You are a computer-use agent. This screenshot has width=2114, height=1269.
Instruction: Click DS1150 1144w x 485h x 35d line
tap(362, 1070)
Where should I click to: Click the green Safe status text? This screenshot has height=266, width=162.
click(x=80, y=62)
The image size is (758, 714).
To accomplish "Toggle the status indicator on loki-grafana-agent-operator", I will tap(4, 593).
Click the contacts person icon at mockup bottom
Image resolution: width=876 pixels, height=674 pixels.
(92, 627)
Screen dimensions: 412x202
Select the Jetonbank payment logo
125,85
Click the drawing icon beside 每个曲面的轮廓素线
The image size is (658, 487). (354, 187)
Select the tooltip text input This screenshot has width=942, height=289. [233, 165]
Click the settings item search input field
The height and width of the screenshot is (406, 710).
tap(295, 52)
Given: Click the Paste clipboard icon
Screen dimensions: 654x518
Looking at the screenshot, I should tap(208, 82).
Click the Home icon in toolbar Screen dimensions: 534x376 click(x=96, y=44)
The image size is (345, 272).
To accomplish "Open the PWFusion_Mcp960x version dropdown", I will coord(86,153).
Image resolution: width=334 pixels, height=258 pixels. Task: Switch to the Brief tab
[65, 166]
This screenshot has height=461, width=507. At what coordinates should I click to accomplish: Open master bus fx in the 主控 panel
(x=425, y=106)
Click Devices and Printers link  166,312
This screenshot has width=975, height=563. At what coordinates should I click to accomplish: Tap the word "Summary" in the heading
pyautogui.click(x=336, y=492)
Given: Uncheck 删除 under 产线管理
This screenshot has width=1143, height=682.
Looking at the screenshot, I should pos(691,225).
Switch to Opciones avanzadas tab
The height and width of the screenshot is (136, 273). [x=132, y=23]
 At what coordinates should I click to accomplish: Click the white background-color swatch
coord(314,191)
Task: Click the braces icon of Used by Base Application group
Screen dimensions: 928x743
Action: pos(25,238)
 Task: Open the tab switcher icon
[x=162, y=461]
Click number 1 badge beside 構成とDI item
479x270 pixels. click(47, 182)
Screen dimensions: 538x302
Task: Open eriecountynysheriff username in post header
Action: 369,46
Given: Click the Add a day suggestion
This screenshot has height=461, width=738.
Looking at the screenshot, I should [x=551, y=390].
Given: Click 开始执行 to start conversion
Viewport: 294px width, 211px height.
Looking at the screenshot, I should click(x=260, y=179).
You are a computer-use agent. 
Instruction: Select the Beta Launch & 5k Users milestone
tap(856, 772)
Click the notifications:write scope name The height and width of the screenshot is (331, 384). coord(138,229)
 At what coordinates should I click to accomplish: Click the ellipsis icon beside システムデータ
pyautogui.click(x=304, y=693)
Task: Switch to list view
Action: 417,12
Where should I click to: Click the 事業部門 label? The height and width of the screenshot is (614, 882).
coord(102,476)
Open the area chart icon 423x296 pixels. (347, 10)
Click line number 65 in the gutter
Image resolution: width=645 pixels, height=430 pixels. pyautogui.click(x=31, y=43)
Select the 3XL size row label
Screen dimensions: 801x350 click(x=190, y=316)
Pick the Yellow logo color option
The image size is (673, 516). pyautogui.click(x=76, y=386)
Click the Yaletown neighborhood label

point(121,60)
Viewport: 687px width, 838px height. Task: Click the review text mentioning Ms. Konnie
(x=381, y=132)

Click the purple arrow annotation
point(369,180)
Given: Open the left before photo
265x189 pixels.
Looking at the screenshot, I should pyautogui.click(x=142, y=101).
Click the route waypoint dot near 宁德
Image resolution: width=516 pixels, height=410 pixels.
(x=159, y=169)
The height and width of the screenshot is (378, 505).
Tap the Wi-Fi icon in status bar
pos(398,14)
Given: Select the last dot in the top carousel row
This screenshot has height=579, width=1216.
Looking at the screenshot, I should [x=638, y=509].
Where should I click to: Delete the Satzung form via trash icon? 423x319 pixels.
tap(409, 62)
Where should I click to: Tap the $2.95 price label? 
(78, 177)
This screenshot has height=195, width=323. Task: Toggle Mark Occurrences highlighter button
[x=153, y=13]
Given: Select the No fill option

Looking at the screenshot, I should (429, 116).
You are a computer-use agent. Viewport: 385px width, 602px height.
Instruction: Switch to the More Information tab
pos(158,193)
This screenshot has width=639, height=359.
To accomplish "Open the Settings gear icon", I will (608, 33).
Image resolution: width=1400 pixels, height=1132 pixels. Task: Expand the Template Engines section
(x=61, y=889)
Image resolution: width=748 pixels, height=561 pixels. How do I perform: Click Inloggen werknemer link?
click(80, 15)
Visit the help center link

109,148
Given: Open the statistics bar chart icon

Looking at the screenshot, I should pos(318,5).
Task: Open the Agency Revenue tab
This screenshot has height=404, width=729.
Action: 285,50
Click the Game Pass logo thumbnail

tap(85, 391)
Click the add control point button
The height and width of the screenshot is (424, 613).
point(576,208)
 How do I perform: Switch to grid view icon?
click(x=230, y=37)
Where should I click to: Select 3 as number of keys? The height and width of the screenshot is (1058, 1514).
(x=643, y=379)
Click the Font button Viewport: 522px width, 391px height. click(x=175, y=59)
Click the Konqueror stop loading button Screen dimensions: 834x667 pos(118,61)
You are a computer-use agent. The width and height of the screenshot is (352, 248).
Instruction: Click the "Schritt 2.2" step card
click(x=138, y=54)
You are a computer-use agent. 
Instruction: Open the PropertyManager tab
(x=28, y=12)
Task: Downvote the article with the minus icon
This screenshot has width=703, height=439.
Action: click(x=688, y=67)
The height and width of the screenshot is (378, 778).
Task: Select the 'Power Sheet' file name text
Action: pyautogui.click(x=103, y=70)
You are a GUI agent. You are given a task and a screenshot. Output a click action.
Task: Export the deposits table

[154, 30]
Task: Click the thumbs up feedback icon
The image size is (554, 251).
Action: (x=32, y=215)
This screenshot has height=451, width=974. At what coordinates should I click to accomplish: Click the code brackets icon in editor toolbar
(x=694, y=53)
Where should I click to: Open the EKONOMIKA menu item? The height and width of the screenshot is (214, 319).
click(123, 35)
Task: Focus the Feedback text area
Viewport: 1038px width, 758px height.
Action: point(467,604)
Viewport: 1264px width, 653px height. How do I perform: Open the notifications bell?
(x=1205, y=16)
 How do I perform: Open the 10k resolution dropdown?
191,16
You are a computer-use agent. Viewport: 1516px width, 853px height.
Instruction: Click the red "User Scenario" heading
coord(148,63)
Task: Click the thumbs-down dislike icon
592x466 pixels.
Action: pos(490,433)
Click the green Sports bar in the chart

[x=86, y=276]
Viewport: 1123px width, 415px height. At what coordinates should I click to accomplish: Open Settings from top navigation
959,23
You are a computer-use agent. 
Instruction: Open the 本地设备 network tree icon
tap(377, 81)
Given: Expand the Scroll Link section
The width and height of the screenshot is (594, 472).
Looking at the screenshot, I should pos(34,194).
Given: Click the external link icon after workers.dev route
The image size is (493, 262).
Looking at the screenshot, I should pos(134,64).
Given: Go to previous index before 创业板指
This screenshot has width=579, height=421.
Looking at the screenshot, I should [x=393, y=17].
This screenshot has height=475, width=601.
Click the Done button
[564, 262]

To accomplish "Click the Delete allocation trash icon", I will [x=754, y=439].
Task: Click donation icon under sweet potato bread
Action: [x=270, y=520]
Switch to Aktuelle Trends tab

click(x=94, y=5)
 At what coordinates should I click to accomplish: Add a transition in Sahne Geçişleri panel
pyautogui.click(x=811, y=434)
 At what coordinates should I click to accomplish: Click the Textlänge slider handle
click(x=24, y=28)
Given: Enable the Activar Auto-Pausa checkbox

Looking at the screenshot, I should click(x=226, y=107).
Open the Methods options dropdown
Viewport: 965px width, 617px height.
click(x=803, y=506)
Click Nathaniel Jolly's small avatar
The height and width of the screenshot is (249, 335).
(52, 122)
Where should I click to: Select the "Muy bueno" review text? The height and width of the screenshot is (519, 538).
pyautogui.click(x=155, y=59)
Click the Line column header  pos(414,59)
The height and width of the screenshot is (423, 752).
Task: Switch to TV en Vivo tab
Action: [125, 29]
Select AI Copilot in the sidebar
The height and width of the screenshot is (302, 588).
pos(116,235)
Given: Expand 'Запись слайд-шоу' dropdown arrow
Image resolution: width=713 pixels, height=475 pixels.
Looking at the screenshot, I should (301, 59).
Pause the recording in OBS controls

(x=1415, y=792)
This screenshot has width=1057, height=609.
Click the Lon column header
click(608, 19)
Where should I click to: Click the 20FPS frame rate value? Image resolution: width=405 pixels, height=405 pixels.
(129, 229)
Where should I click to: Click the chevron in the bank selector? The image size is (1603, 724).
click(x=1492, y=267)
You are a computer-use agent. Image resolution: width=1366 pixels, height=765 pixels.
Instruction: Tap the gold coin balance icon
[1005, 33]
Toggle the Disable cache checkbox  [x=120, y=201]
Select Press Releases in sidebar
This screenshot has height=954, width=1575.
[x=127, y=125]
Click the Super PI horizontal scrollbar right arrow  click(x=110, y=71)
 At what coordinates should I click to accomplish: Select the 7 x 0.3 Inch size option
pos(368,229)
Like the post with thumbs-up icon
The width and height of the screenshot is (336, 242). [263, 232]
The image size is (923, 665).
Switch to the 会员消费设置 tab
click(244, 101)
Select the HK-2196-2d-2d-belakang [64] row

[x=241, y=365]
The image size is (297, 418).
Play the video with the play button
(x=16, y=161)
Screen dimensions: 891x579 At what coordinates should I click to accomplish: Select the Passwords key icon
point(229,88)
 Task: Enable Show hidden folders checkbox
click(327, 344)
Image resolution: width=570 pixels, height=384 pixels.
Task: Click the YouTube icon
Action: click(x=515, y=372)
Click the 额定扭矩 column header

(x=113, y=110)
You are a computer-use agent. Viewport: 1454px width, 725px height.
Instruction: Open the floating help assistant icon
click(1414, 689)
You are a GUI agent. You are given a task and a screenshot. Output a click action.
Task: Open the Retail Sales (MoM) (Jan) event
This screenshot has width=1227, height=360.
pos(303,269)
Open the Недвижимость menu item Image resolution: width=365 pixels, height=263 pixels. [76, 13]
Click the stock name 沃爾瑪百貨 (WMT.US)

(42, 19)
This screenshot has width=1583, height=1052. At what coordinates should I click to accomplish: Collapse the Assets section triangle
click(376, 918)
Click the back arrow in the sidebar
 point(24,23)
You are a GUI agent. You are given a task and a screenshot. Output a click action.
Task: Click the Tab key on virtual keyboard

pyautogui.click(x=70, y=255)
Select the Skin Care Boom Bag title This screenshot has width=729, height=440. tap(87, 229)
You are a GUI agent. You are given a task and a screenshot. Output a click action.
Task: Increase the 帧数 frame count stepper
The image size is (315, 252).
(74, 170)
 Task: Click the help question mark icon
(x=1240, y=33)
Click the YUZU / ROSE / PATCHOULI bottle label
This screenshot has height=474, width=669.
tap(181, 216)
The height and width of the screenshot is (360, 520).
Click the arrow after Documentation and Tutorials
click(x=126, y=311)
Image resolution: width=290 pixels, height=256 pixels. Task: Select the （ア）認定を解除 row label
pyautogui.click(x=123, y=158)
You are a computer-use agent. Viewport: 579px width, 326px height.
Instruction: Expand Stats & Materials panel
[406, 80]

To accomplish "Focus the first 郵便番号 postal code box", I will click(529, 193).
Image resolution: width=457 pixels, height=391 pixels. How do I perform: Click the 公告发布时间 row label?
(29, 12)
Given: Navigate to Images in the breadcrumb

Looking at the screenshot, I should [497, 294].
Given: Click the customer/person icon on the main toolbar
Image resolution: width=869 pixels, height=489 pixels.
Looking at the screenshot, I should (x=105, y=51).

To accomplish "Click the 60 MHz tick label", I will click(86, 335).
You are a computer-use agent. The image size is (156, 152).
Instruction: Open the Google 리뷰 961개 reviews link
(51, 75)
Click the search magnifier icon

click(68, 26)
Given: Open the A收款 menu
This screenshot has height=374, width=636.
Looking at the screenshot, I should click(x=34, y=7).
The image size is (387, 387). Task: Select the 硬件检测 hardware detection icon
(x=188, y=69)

★ ★ ★

EXERCISE DETAILS:
For the word "area", count the lines of the listing above that hold it; the number alone is the answer.

EXERCISE SOLUTION:
2